**WORK INSTRUCTIONS:** Rewrite the data beginning at the line that has "You are a computer-use agent. Screen dimensions: 1397x868" and stopping after the line that has "Action: pos(268,231)", changing "Instruction" to "Command" and leaving everything else unchanged.

**DATASET EXCERPTS:**
· · · · ·

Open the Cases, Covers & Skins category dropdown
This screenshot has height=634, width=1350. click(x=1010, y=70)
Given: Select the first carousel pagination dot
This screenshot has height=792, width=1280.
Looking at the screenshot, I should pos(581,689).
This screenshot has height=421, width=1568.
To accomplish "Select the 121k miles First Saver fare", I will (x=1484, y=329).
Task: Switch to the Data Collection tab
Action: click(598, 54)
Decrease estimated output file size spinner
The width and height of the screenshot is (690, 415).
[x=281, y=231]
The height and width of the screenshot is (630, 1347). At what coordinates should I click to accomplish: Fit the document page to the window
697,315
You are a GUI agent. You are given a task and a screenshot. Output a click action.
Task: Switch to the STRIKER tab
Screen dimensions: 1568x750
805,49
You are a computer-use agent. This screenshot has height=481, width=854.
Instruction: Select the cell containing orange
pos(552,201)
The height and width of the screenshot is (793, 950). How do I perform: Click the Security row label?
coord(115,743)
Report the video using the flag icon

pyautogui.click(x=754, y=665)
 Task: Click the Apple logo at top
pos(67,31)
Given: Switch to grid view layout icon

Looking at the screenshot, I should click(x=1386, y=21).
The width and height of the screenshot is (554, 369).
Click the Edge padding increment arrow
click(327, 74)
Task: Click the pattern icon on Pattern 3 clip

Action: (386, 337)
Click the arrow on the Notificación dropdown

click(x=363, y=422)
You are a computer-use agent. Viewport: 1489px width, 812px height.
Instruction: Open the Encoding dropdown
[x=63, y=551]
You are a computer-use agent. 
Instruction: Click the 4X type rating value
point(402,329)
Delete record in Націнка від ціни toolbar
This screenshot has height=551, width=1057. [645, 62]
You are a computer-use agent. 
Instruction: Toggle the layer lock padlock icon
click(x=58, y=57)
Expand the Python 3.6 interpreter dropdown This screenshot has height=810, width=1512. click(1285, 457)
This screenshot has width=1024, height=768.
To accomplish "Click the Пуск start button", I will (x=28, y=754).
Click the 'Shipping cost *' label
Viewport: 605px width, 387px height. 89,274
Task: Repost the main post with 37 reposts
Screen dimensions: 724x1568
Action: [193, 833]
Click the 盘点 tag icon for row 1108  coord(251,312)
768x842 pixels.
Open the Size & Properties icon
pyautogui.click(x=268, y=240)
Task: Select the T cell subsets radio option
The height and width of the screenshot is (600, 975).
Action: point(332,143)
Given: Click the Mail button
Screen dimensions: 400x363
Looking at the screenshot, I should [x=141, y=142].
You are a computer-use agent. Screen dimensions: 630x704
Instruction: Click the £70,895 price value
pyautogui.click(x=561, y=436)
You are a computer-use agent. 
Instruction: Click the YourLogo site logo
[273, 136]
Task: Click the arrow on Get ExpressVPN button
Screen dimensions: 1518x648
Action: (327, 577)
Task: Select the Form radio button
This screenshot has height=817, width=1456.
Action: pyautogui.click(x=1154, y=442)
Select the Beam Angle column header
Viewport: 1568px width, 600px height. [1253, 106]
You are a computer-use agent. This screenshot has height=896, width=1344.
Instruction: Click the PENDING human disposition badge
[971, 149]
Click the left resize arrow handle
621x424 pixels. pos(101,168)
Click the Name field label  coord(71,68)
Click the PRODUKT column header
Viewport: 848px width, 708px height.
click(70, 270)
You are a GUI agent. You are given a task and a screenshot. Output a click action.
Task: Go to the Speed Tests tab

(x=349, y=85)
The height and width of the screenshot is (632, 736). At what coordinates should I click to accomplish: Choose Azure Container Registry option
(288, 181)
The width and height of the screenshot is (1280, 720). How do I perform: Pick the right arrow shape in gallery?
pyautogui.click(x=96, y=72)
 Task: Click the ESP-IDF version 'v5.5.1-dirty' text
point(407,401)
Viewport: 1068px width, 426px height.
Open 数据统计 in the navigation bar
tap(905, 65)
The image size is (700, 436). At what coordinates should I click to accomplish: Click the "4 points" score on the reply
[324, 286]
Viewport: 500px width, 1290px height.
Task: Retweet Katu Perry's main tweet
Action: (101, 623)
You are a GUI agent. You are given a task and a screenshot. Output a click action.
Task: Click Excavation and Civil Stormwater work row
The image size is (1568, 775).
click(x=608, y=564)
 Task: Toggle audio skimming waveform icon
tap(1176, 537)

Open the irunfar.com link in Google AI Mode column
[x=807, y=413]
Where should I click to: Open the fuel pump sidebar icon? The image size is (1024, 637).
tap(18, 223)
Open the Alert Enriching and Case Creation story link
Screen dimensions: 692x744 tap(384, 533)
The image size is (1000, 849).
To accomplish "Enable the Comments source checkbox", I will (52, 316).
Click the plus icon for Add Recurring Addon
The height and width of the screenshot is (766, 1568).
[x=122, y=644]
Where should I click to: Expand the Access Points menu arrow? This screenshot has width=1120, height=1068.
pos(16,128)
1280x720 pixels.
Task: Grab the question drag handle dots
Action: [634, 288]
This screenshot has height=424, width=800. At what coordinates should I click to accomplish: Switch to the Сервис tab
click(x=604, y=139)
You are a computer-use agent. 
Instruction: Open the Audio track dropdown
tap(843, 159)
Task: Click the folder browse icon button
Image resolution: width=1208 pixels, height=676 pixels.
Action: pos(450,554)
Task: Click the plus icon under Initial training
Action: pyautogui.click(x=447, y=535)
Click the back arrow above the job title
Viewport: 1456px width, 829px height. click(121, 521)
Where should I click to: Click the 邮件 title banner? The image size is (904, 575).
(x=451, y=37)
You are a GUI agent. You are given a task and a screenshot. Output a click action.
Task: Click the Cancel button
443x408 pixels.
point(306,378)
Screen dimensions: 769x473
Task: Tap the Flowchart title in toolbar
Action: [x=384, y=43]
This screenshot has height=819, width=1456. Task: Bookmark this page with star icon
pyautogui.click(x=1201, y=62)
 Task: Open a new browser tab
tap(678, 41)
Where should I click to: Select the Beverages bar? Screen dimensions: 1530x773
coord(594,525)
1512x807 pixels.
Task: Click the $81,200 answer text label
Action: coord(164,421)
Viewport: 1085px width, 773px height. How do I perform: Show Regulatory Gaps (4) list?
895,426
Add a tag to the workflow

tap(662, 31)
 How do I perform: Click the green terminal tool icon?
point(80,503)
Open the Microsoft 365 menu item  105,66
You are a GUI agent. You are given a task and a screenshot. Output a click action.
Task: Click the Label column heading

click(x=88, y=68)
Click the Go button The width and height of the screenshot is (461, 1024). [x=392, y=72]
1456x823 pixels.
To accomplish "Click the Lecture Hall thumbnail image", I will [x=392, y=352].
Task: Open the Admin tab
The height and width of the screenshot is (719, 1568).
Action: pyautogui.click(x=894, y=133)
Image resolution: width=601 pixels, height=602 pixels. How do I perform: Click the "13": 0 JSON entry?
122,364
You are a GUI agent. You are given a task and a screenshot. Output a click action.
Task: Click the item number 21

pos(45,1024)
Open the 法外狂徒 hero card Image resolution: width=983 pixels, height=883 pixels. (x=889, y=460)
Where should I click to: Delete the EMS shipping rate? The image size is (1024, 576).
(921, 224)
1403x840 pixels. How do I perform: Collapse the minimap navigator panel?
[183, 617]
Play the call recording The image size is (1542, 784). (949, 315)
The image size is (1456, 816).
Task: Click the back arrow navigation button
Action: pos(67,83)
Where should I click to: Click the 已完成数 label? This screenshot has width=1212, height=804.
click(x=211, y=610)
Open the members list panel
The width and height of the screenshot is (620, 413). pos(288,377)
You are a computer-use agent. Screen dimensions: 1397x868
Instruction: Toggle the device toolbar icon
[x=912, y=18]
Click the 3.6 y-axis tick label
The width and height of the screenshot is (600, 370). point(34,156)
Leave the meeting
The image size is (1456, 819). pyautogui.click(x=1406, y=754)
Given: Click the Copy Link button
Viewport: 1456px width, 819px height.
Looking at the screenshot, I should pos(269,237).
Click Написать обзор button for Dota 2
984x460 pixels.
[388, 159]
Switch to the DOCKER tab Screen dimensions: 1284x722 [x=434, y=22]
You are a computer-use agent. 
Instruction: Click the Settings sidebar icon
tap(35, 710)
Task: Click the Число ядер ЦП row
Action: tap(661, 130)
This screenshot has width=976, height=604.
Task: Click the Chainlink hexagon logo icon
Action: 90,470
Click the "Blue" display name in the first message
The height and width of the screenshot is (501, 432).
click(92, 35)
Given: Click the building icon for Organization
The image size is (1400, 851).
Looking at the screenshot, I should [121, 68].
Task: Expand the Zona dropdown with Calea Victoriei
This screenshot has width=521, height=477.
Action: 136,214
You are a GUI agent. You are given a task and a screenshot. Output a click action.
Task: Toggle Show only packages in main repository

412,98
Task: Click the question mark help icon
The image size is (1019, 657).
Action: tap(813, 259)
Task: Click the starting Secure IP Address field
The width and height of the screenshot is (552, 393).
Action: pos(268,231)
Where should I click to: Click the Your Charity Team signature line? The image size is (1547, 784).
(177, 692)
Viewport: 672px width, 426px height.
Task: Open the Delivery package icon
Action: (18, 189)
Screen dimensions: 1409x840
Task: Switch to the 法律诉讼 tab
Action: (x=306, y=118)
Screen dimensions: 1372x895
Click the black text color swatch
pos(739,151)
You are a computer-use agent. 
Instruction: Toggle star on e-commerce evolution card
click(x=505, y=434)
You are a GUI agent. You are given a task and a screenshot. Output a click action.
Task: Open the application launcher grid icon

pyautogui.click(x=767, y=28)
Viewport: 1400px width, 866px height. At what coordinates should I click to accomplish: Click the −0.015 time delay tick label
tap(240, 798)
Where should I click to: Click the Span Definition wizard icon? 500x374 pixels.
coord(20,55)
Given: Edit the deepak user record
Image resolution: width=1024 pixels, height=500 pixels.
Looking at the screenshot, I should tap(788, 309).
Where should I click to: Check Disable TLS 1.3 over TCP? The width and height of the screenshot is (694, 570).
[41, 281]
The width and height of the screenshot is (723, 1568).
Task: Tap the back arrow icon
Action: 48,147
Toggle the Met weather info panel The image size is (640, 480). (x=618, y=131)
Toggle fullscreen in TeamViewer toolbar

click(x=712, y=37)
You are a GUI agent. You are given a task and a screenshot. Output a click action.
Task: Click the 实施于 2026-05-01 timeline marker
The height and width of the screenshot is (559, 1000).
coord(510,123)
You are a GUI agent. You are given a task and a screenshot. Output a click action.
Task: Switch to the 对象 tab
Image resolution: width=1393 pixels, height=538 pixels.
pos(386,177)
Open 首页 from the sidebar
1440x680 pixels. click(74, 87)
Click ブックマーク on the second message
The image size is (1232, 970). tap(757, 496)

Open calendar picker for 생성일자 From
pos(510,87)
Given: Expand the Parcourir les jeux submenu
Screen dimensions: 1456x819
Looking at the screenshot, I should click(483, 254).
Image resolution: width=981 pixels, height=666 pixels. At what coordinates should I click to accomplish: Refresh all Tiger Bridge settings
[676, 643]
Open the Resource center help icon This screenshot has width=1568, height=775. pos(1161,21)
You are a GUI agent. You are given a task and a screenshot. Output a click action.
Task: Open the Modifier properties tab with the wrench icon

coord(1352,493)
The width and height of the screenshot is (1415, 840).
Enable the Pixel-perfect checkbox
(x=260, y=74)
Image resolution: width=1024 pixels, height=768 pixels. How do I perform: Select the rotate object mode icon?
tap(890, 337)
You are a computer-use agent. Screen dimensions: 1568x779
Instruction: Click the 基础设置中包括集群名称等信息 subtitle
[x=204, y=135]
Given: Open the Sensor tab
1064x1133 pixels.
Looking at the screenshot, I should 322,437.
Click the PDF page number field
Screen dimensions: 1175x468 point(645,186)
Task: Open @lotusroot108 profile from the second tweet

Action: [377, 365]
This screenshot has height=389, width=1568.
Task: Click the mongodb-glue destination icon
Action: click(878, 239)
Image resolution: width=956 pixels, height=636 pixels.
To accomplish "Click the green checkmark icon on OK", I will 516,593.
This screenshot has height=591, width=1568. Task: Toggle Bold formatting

· · · · ·

**CORRECT RESULT:**
You are a computer-use agent. Screen dimensions: 1397x868
Command: Toggle the device toolbar icon
[x=912, y=18]
Click the 3.6 y-axis tick label
The width and height of the screenshot is (600, 370). point(34,156)
Leave the meeting
The image size is (1456, 819). pyautogui.click(x=1406, y=754)
Given: Click the Copy Link button
Viewport: 1456px width, 819px height.
Looking at the screenshot, I should pos(269,237).
Click Написать обзор button for Dota 2
984x460 pixels.
[388, 159]
Switch to the DOCKER tab Screen dimensions: 1284x722 [x=434, y=22]
You are a computer-use agent. 
Command: Click the Settings sidebar icon
tap(35, 710)
Task: Click the Число ядер ЦП row
Action: tap(661, 130)
This screenshot has width=976, height=604.
Task: Click the Chainlink hexagon logo icon
Action: 90,470
Click the "Blue" display name in the first message
The height and width of the screenshot is (501, 432).
click(92, 35)
Given: Click the building icon for Organization
The image size is (1400, 851).
Looking at the screenshot, I should [121, 68].
Task: Expand the Zona dropdown with Calea Victoriei
This screenshot has width=521, height=477.
Action: 136,214
You are a GUI agent. You are given a task and a screenshot. Output a click action.
Task: Toggle Show only packages in main repository

412,98
Task: Click the question mark help icon
The image size is (1019, 657).
Action: tap(813, 259)
Task: Click the starting Secure IP Address field
The width and height of the screenshot is (552, 393).
Action: pos(268,231)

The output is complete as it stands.